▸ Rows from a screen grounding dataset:

>> Start

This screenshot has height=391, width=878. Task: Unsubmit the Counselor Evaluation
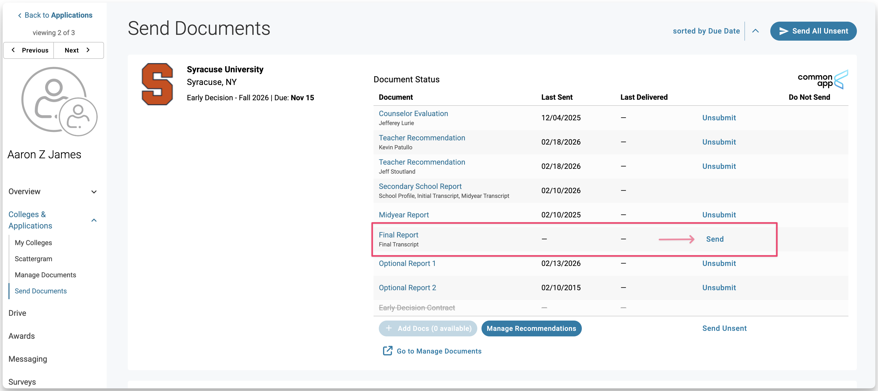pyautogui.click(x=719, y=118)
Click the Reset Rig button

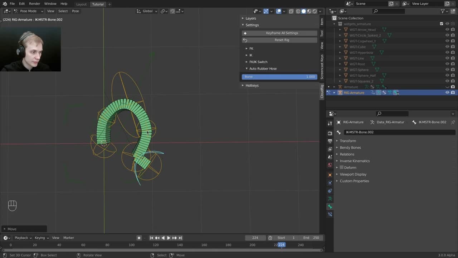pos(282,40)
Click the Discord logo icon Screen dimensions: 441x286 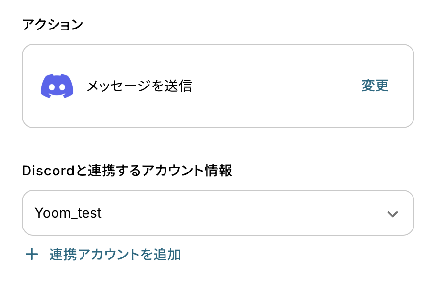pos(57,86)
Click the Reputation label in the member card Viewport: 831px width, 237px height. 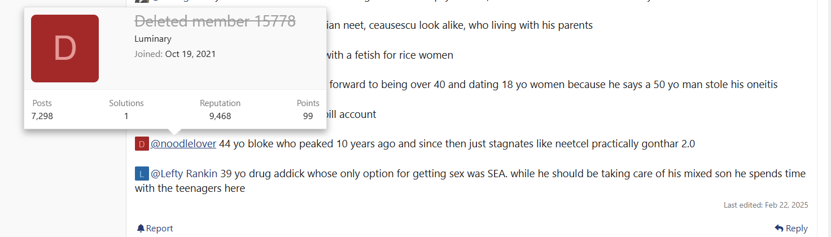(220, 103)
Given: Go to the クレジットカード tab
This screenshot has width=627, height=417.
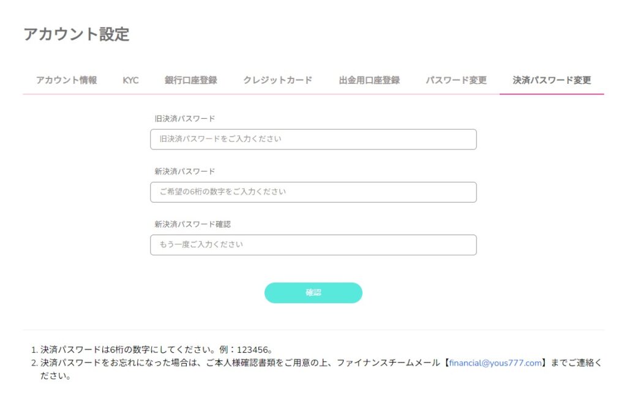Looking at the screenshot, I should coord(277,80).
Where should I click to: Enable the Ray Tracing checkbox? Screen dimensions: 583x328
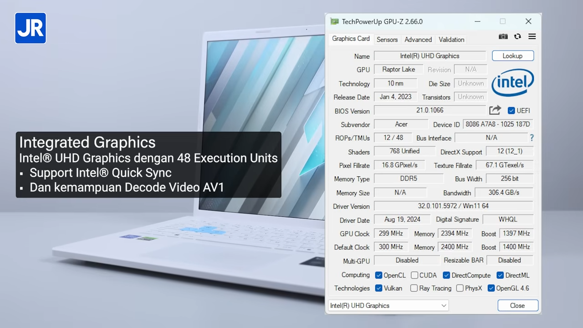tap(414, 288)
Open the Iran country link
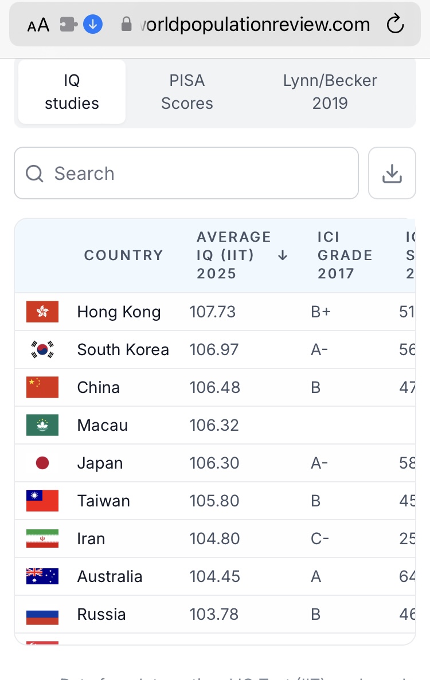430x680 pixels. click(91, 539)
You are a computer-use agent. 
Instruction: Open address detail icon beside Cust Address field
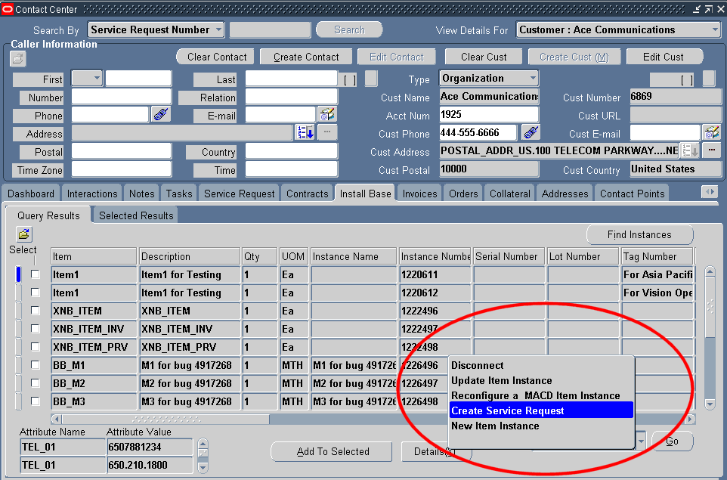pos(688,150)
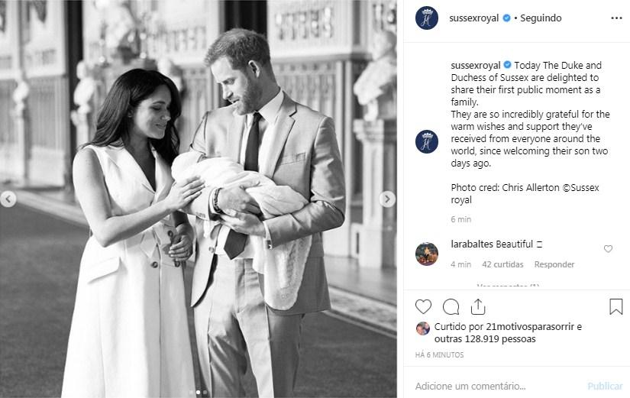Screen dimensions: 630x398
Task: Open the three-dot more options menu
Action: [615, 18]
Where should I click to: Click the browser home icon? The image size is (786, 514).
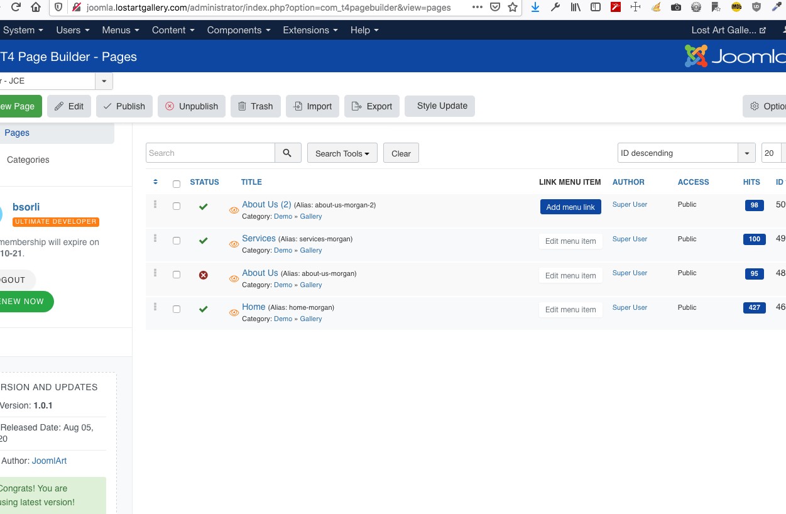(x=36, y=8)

>> End
>> Start

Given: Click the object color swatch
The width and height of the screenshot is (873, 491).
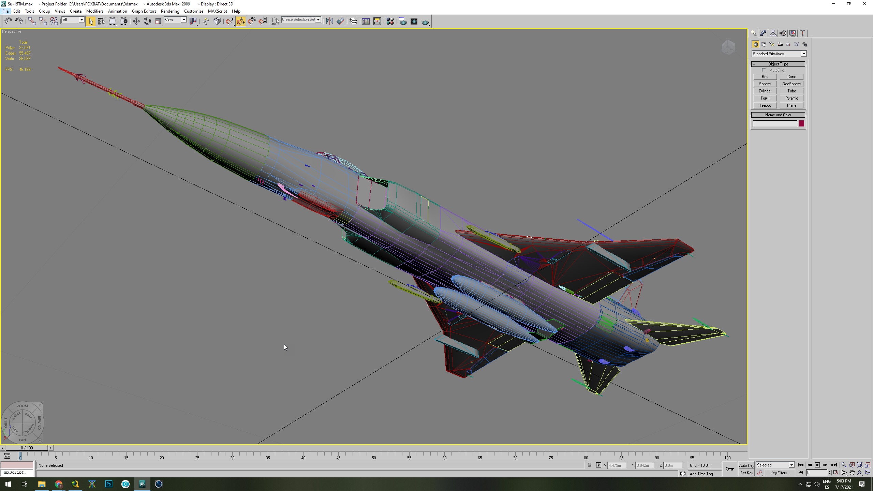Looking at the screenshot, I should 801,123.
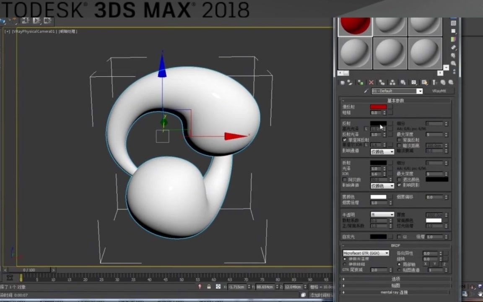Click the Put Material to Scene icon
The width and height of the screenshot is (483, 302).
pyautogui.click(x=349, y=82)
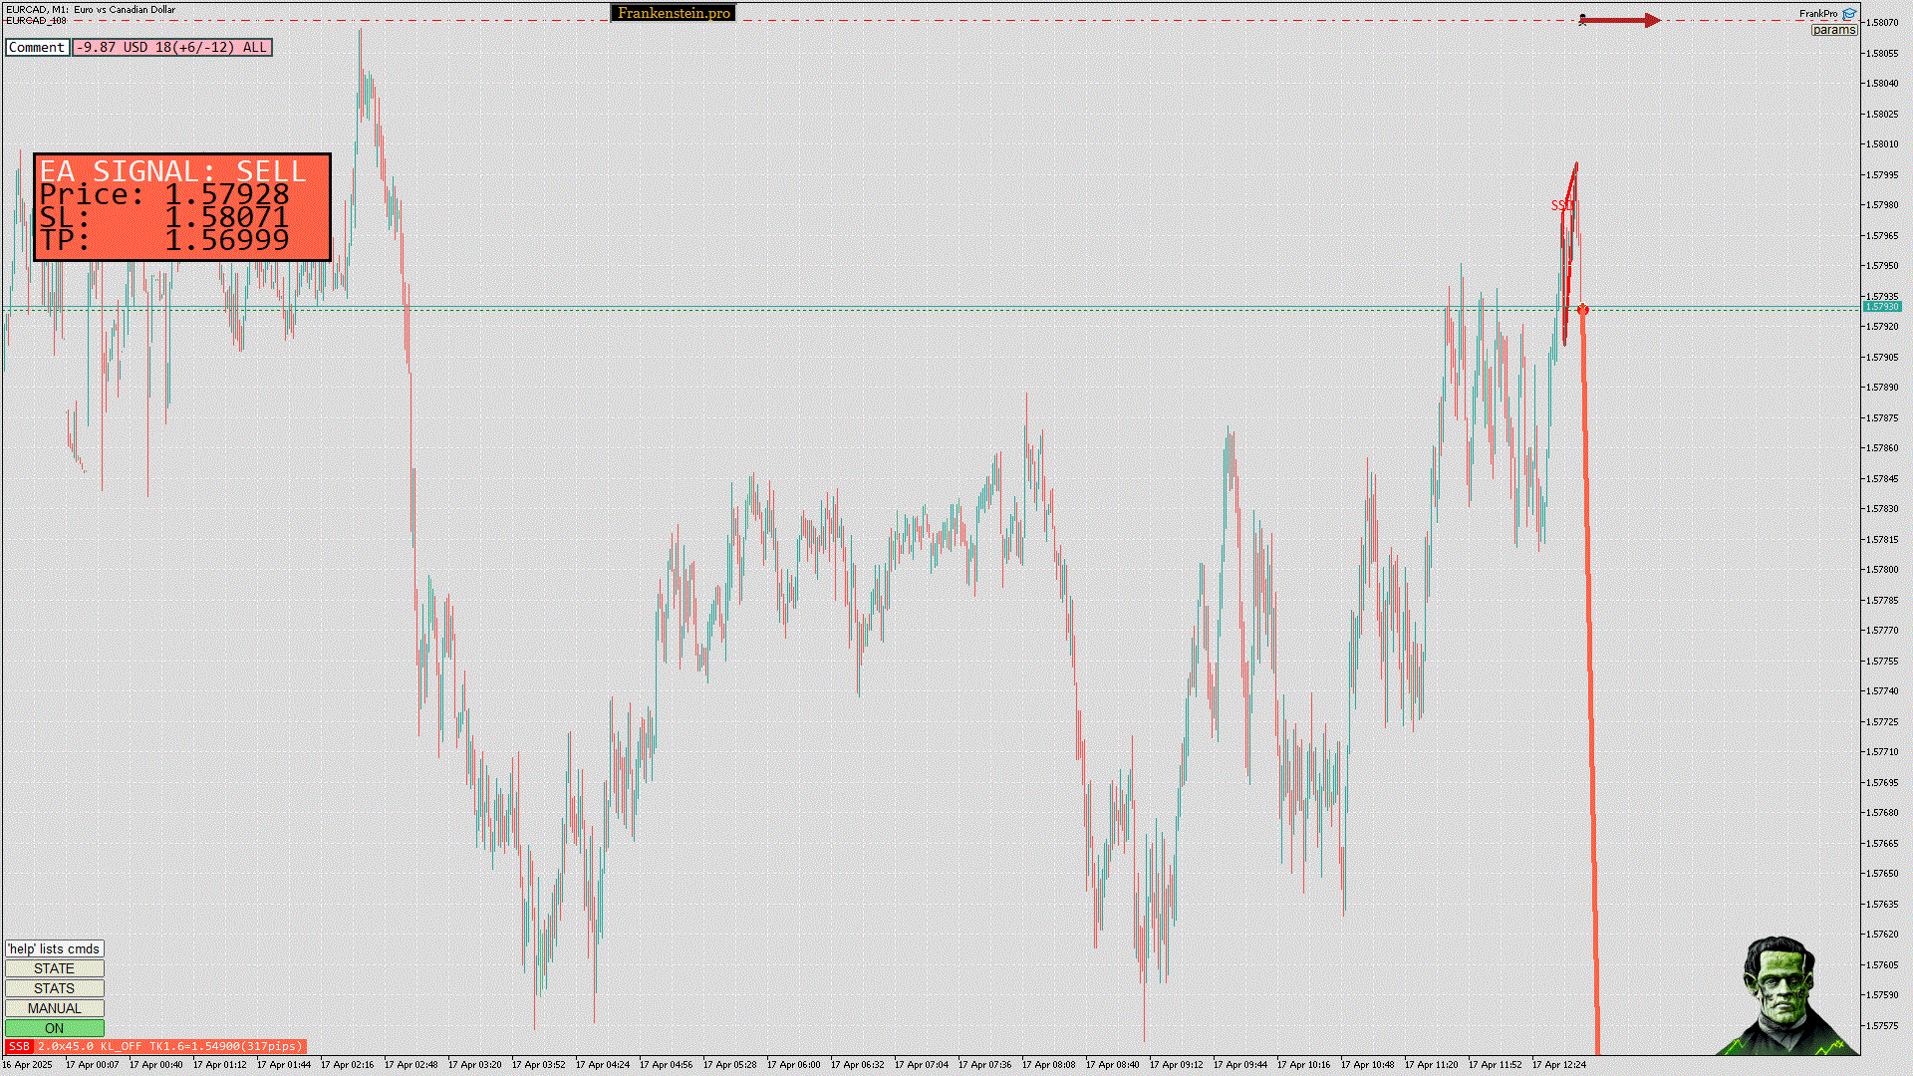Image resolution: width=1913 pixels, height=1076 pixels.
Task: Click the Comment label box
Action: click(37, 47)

>> End
>> Start

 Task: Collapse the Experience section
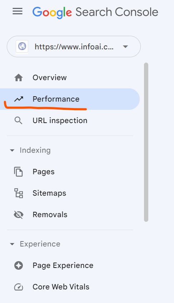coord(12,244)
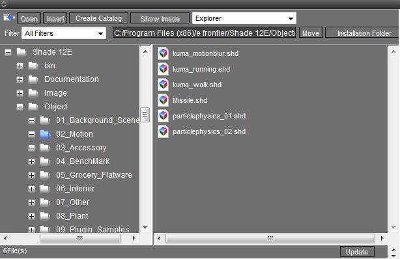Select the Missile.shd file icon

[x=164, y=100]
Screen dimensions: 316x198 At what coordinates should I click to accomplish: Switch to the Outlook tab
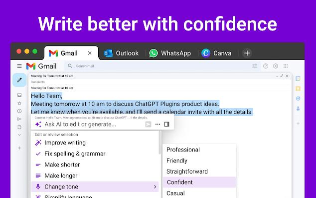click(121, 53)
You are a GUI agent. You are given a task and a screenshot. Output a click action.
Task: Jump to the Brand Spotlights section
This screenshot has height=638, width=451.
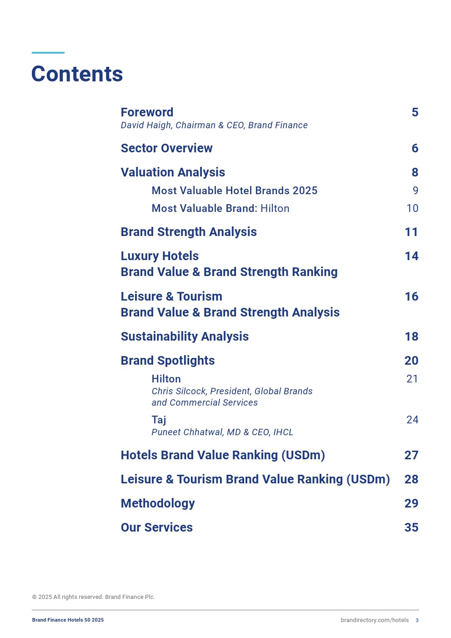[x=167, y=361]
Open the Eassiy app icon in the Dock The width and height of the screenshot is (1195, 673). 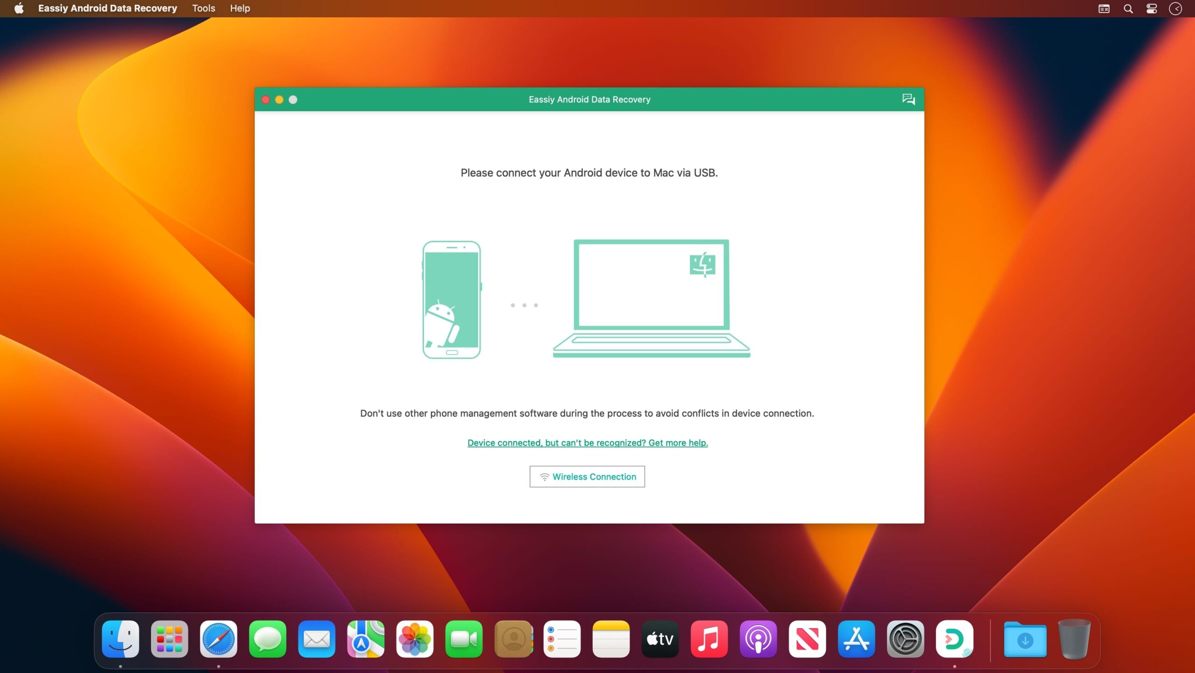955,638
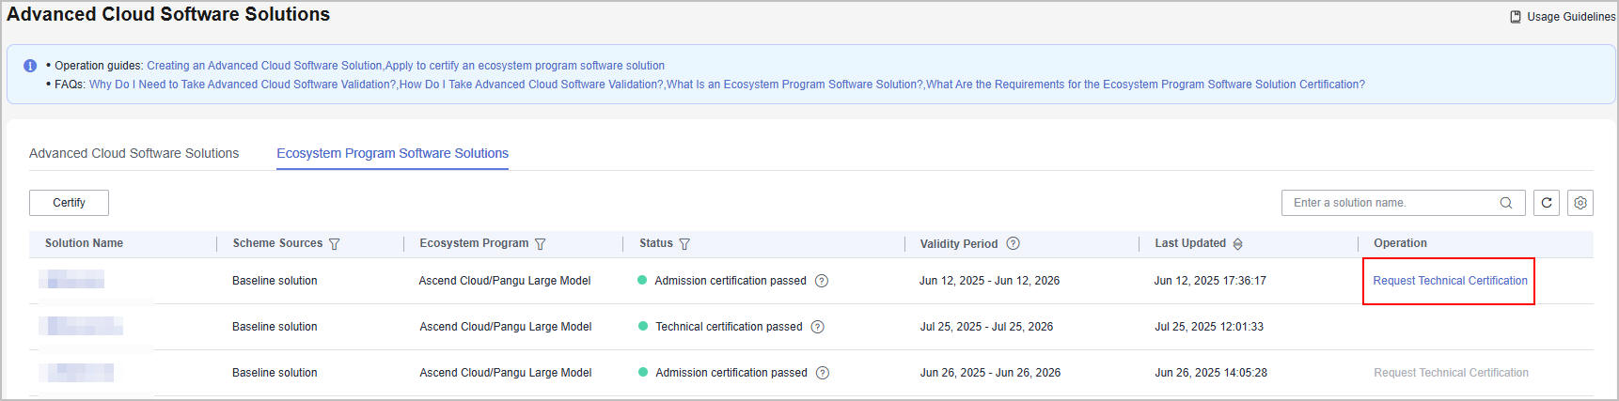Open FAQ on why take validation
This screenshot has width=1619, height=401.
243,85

>> End

▸ Task brief: Please turn the material from the line with "Task: Collapse the Experience section" to the line with "click(121, 53)", both included, into a numbered list that skips blank lines and leaves out the pictures.

▸ Output of the task:
1.  Task: Collapse the Experience section
2. coord(12,244)
3. Select the Missile.shd file icon
4. [x=164, y=100]
5. Screen dimensions: 316x198 At what coordinates should I click to accomplish: Switch to the Outlook tab
6. click(121, 53)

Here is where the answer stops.